BEGIN INFORMATION

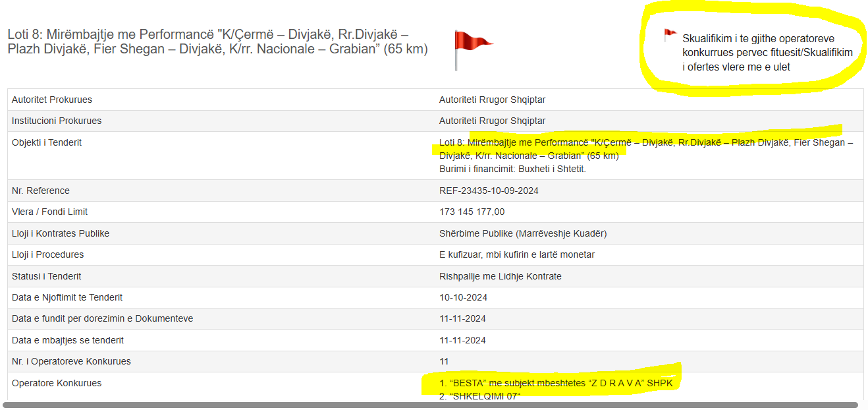Image resolution: width=868 pixels, height=410 pixels.
Task: Select the reference number REF-23435-10-09-2024
Action: [x=489, y=190]
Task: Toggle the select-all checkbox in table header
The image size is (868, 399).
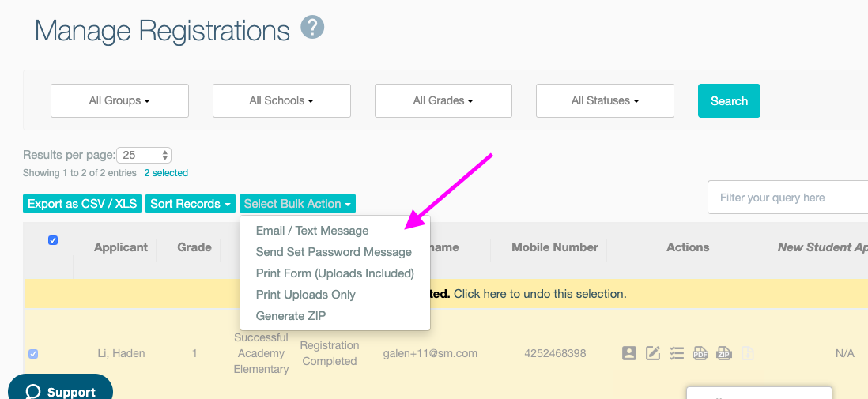Action: point(53,240)
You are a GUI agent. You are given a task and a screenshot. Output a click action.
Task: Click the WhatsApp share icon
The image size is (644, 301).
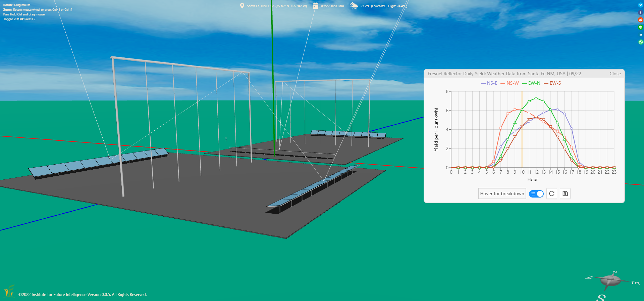pos(640,42)
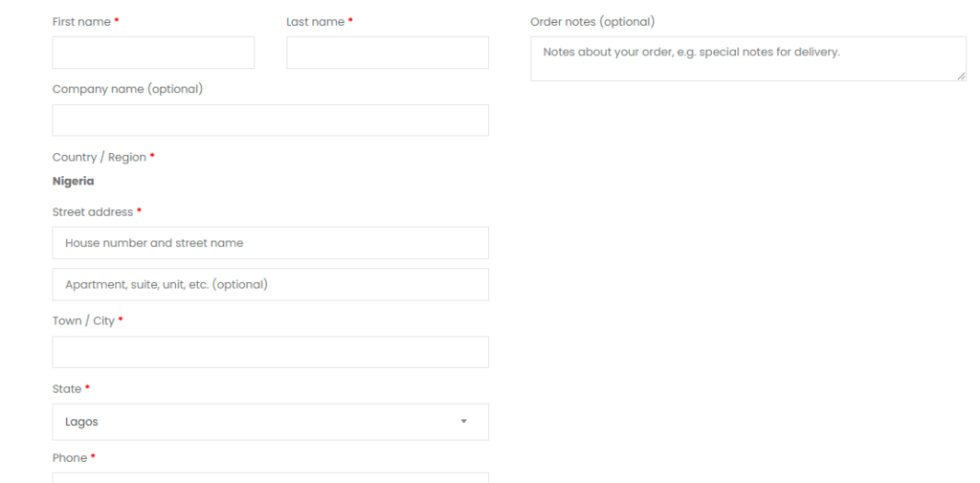
Task: Click the Country / Region label
Action: (x=100, y=158)
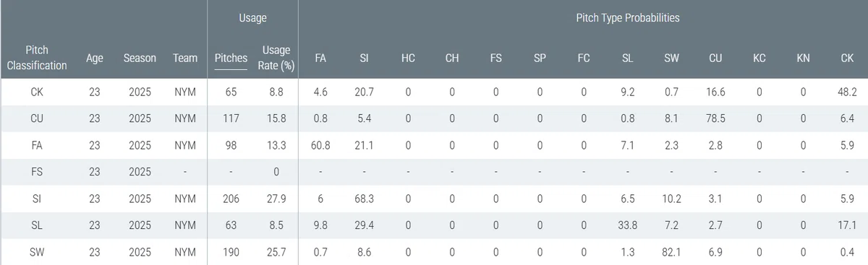Sort by the Pitches column header
Viewport: 868px width, 265px height.
pos(231,58)
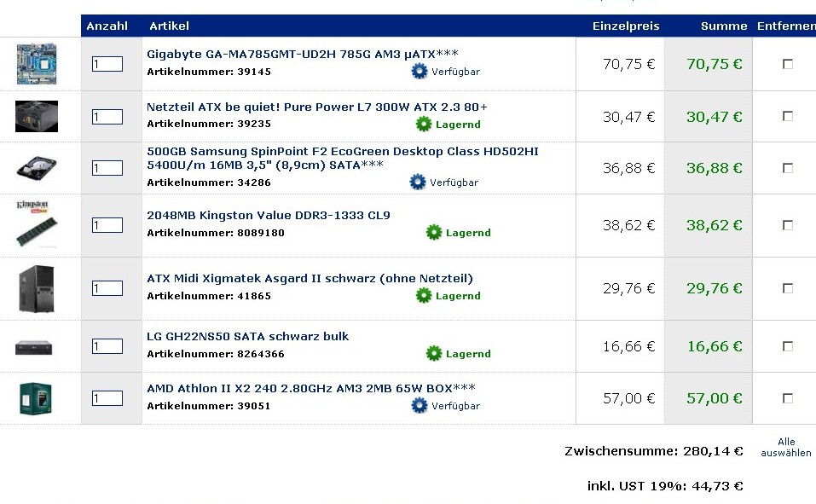
Task: Click the blue availability gear icon for the Samsung SpinPoint
Action: click(417, 182)
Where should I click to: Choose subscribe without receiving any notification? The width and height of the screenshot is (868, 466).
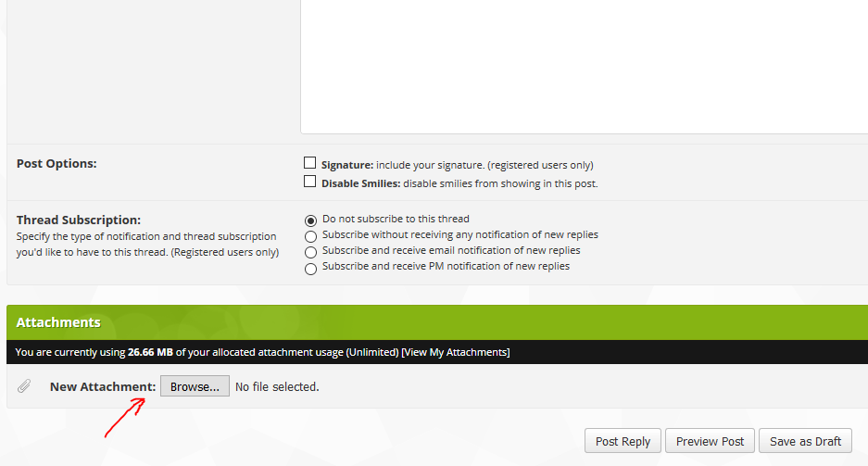click(311, 236)
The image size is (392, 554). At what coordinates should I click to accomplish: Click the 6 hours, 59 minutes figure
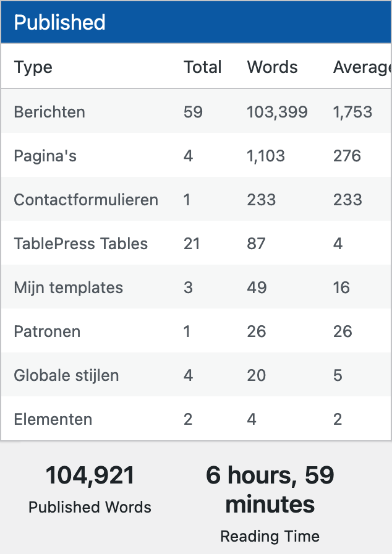click(x=270, y=489)
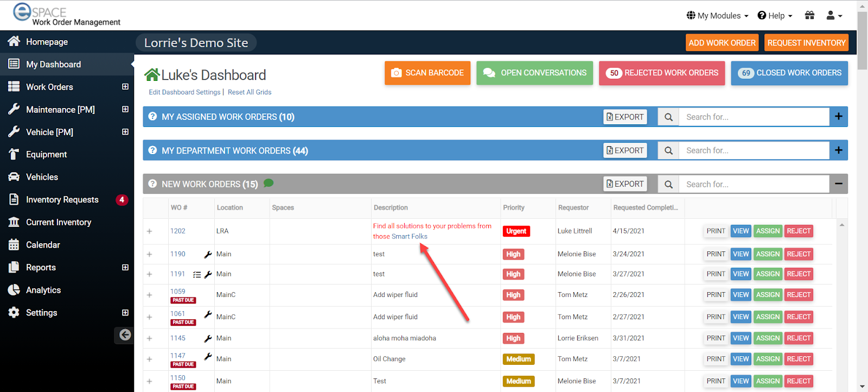Go to Inventory Requests in sidebar
The height and width of the screenshot is (392, 868).
tap(62, 200)
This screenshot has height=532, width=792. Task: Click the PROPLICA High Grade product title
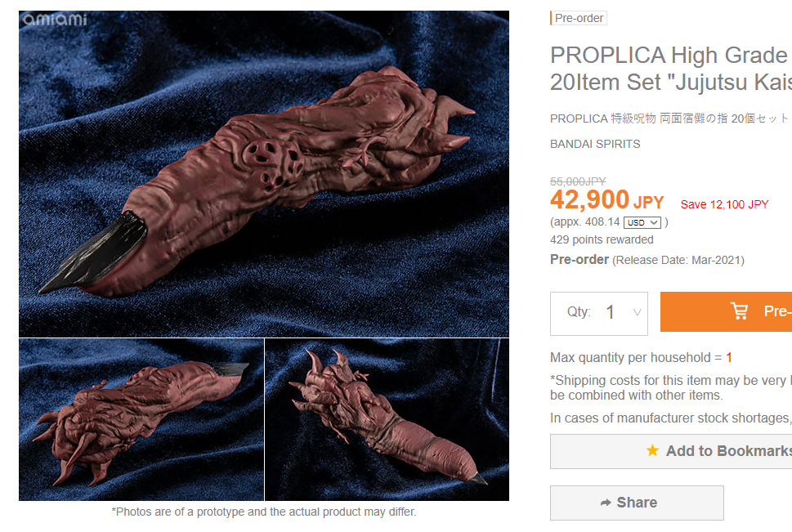(x=671, y=69)
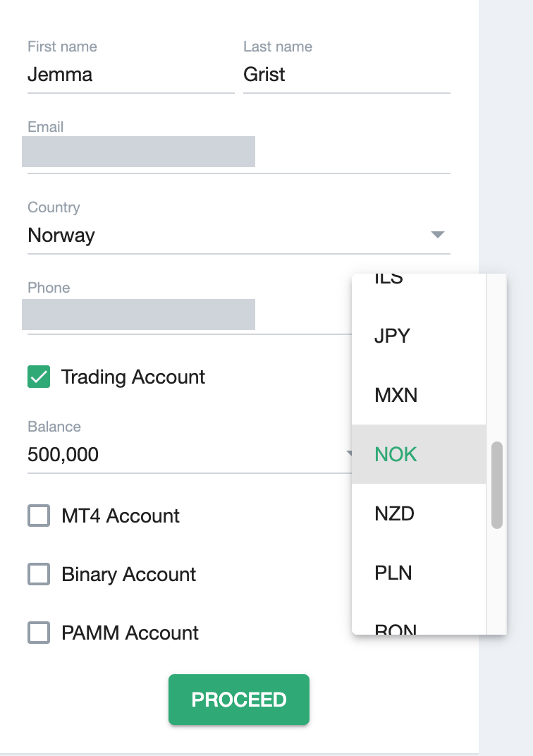
Task: Open the Country dropdown arrow
Action: (x=436, y=236)
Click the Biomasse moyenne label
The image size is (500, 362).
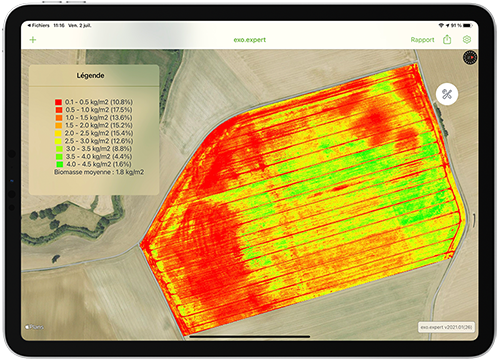tap(82, 172)
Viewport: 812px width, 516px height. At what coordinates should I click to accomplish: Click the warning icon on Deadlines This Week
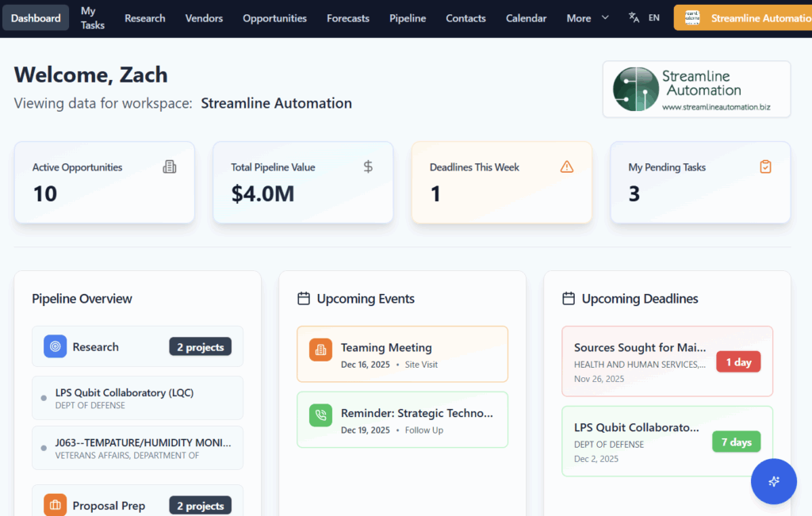[x=566, y=166]
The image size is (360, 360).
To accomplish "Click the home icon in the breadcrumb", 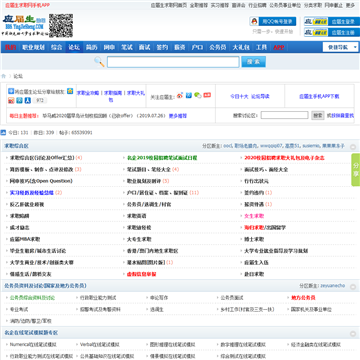I will (4, 76).
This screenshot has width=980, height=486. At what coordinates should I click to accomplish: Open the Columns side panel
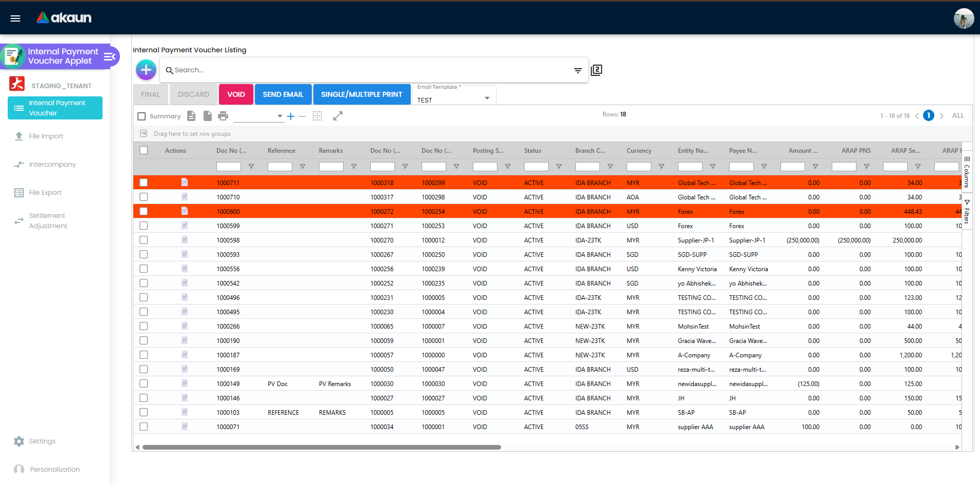967,172
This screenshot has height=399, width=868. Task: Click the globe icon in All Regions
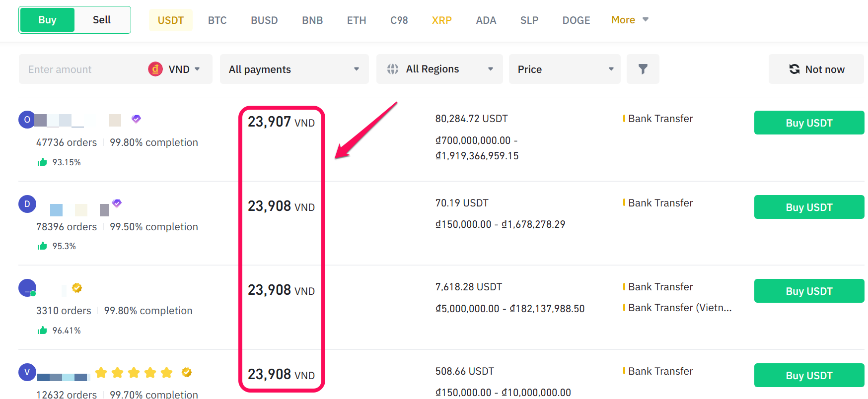tap(393, 69)
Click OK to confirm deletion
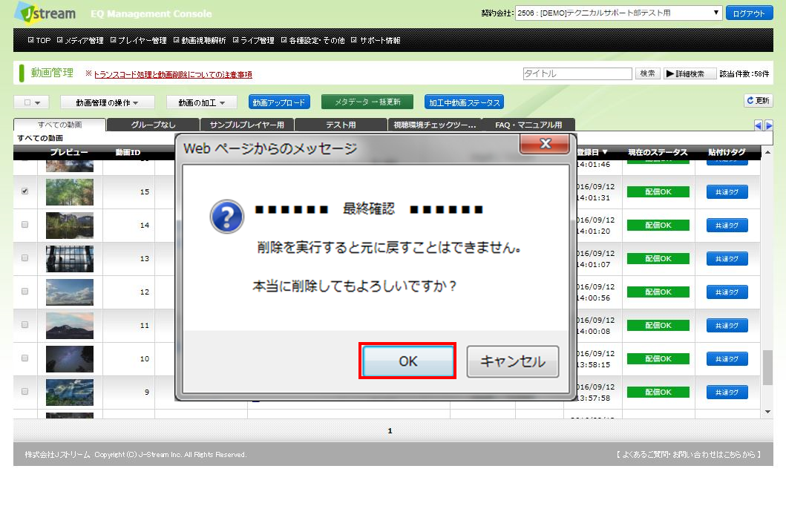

END INFORMATION

ACTIVITY: Here the job is to copy the listing above word for word, starting at the line with "The image size is (868, 399)." and ending at the line with "Task: Click the WhatsApp share icon", and to leave out the pictures.

PROBLEM SOLUTION:
The image size is (868, 399).
Action: point(53,240)
You are a GUI agent. You are given a task and a screenshot. Output a click action.
Task: Click the WhatsApp share icon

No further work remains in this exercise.